# RECORDS SUPPLIED:
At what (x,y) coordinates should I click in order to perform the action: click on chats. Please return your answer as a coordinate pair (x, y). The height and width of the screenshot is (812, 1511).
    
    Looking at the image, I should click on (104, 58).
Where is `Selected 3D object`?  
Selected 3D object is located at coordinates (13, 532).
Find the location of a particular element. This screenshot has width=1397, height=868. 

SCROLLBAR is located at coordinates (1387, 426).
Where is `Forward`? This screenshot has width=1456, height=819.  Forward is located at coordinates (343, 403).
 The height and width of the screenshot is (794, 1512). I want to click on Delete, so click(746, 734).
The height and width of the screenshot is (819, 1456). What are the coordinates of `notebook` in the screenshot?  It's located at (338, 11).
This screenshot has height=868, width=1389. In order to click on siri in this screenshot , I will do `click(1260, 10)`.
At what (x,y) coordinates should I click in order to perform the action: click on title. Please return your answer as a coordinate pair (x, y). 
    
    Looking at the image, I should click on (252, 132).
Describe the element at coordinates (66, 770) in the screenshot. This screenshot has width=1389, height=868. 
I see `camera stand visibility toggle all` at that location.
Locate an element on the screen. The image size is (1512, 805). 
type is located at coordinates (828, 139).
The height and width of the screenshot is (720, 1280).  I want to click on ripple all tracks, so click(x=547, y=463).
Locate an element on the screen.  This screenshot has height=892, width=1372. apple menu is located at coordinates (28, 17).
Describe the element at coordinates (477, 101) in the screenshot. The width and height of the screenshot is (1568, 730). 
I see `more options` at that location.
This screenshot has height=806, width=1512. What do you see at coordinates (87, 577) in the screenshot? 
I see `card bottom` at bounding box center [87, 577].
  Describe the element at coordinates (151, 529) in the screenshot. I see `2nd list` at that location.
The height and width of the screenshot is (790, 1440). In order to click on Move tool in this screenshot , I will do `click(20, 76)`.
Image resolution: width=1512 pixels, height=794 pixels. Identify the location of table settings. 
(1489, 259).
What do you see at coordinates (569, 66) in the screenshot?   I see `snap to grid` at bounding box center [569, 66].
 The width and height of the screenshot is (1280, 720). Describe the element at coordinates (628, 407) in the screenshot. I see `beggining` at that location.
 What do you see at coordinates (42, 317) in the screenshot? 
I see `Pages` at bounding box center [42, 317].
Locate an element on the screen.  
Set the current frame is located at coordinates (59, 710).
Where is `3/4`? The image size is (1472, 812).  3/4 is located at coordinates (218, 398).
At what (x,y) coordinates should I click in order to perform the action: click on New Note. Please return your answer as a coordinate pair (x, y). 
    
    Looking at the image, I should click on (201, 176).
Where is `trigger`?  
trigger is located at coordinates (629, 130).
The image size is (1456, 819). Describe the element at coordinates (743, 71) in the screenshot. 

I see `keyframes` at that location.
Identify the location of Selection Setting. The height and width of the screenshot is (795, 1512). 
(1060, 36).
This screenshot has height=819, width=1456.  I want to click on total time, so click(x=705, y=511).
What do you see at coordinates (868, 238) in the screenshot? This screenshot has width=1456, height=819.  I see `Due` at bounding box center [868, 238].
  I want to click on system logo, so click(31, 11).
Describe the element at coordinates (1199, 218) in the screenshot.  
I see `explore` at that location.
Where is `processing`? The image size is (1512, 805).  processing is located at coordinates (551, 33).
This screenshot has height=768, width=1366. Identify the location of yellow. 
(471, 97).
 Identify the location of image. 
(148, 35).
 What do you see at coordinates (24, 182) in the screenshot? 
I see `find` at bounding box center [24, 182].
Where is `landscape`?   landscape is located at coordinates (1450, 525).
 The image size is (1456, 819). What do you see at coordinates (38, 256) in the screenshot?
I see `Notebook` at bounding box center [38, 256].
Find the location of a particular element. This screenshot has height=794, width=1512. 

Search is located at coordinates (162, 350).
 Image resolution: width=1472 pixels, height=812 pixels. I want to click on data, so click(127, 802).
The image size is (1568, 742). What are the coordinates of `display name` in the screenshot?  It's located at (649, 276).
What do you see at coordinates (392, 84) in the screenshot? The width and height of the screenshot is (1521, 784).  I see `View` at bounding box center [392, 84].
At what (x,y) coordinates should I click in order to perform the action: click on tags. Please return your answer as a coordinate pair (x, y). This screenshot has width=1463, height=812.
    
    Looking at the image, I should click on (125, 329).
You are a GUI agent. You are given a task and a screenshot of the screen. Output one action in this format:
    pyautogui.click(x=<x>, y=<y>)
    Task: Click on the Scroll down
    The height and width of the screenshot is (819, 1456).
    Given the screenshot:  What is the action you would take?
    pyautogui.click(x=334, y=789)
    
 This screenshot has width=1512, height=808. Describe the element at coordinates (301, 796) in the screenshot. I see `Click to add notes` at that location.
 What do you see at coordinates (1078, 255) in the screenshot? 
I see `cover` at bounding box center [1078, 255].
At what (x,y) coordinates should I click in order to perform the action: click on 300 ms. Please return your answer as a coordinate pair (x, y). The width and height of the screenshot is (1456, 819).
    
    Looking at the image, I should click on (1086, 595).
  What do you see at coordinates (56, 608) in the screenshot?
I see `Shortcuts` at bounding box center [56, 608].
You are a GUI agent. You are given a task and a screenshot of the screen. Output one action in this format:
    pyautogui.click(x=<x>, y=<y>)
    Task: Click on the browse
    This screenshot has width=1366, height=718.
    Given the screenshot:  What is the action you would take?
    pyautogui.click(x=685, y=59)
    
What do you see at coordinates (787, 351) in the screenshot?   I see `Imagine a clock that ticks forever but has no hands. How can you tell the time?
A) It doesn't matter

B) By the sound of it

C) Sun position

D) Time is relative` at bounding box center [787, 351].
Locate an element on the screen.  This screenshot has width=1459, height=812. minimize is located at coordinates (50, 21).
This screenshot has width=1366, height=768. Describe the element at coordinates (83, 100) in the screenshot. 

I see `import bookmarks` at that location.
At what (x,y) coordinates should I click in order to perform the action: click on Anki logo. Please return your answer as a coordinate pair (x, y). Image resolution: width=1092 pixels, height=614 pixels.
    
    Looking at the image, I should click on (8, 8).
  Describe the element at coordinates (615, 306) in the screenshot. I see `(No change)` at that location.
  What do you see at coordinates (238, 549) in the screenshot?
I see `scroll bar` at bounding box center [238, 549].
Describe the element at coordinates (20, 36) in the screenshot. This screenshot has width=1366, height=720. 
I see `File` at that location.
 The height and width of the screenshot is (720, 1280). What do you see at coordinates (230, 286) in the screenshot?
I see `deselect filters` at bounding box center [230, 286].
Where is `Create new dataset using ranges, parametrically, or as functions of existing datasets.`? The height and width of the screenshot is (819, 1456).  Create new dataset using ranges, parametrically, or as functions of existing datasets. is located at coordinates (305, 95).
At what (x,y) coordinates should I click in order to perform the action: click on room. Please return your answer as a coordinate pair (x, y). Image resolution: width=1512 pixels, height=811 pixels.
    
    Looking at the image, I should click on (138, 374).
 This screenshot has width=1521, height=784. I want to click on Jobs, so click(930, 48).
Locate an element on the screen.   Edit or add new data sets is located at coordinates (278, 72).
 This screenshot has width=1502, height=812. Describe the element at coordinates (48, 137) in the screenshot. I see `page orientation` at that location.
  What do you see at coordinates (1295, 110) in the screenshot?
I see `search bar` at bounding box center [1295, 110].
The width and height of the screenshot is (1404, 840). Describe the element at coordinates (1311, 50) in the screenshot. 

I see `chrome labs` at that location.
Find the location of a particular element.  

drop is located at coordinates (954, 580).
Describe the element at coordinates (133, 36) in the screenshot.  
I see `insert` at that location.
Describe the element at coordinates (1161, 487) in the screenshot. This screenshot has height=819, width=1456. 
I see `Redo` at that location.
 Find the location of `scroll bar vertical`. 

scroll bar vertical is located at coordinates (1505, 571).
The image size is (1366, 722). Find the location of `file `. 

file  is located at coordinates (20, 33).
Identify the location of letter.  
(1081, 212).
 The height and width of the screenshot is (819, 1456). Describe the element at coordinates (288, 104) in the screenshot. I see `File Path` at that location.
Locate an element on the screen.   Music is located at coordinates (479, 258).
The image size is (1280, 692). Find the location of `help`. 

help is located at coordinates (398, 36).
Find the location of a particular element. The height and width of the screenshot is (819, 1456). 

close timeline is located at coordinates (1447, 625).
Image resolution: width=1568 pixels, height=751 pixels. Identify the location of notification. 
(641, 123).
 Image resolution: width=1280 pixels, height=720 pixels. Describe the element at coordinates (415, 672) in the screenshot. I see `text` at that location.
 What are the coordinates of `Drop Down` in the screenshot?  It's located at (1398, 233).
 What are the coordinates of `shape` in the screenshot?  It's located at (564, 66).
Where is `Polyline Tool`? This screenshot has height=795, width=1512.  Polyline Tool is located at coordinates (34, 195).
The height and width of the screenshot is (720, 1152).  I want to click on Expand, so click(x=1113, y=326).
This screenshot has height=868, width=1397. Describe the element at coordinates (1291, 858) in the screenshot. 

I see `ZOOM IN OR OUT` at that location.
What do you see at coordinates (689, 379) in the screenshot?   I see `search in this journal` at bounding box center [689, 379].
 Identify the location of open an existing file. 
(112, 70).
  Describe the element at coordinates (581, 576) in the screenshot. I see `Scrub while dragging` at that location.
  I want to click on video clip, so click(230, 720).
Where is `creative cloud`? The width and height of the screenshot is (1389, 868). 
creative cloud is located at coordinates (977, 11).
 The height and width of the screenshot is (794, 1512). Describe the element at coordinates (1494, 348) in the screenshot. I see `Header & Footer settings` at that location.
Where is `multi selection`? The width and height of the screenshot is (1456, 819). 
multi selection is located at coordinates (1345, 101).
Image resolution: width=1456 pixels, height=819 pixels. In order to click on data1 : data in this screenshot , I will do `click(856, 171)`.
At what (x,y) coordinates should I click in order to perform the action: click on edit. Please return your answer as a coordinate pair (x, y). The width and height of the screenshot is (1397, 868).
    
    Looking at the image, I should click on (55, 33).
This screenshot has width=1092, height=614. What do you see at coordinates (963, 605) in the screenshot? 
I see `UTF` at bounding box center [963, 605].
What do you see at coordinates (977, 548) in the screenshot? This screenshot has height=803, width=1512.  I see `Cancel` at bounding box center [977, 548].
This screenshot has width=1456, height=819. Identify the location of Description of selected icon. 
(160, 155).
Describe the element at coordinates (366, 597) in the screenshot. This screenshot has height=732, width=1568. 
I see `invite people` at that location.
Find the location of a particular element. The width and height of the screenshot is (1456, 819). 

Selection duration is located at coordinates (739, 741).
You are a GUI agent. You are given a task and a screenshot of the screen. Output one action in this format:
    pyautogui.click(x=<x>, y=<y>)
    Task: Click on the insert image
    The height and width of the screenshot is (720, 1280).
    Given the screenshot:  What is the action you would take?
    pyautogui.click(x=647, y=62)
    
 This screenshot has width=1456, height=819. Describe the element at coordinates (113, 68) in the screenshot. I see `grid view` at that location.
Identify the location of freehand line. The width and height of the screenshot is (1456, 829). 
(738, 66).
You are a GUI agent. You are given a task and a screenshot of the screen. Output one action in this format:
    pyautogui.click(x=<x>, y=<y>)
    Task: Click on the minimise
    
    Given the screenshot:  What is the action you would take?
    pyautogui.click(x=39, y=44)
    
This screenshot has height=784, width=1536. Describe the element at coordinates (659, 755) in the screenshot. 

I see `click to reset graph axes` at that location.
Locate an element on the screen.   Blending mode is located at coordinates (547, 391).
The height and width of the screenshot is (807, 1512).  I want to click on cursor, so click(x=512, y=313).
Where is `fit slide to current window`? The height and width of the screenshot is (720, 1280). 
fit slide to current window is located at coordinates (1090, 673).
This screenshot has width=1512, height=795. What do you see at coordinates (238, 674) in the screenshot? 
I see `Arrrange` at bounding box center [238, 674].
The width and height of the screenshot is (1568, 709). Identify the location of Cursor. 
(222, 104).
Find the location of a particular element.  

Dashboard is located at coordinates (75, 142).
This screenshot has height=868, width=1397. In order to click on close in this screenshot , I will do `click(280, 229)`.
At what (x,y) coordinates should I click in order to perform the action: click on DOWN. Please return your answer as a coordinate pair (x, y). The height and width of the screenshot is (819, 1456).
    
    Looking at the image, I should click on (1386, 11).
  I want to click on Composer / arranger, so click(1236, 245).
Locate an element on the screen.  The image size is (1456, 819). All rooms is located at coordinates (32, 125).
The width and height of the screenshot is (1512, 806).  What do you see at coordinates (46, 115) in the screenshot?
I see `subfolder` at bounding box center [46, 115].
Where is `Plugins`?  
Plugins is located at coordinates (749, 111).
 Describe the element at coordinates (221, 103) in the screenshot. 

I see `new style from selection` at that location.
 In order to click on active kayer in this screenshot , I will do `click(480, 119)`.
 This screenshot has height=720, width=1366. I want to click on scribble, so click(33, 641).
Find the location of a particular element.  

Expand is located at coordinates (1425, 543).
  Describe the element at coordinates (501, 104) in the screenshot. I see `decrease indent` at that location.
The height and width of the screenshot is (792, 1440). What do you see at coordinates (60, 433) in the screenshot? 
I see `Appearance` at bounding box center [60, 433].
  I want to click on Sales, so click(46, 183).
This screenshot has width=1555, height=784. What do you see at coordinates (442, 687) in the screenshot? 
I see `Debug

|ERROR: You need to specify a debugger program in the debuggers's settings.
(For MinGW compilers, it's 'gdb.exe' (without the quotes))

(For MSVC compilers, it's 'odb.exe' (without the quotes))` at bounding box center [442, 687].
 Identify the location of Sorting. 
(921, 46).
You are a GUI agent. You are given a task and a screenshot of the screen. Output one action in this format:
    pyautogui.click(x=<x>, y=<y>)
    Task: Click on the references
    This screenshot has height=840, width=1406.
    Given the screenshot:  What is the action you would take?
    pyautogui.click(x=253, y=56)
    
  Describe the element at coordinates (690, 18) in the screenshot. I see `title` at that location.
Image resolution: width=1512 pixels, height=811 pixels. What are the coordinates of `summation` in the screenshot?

# AIM:
Give the listing above, from its first line through the line containing "Looking at the image, I should click on (252, 132).", as a numbered list, leaving out blank lines.

# THE SOLUTION:
1. At what (x,y) coordinates should I click in order to perform the action: click on chats. Please return your answer as a coordinate pair (x, y). The height and width of the screenshot is (812, 1511).
2.     Looking at the image, I should click on (104, 58).
3. Where is `Selected 3D object`?  
4. Selected 3D object is located at coordinates (13, 532).
5. Find the location of a particular element. This screenshot has width=1397, height=868. 
6. SCROLLBAR is located at coordinates (1387, 426).
7. Where is `Forward`? This screenshot has width=1456, height=819.  Forward is located at coordinates (343, 403).
8.  The height and width of the screenshot is (794, 1512). I want to click on Delete, so click(746, 734).
9. The height and width of the screenshot is (819, 1456). What are the coordinates of `notebook` in the screenshot?  It's located at (338, 11).
10. This screenshot has height=868, width=1389. In order to click on siri in this screenshot , I will do `click(1260, 10)`.
11. At what (x,y) coordinates should I click in order to perform the action: click on title. Please return your answer as a coordinate pair (x, y). 
12.     Looking at the image, I should click on (252, 132).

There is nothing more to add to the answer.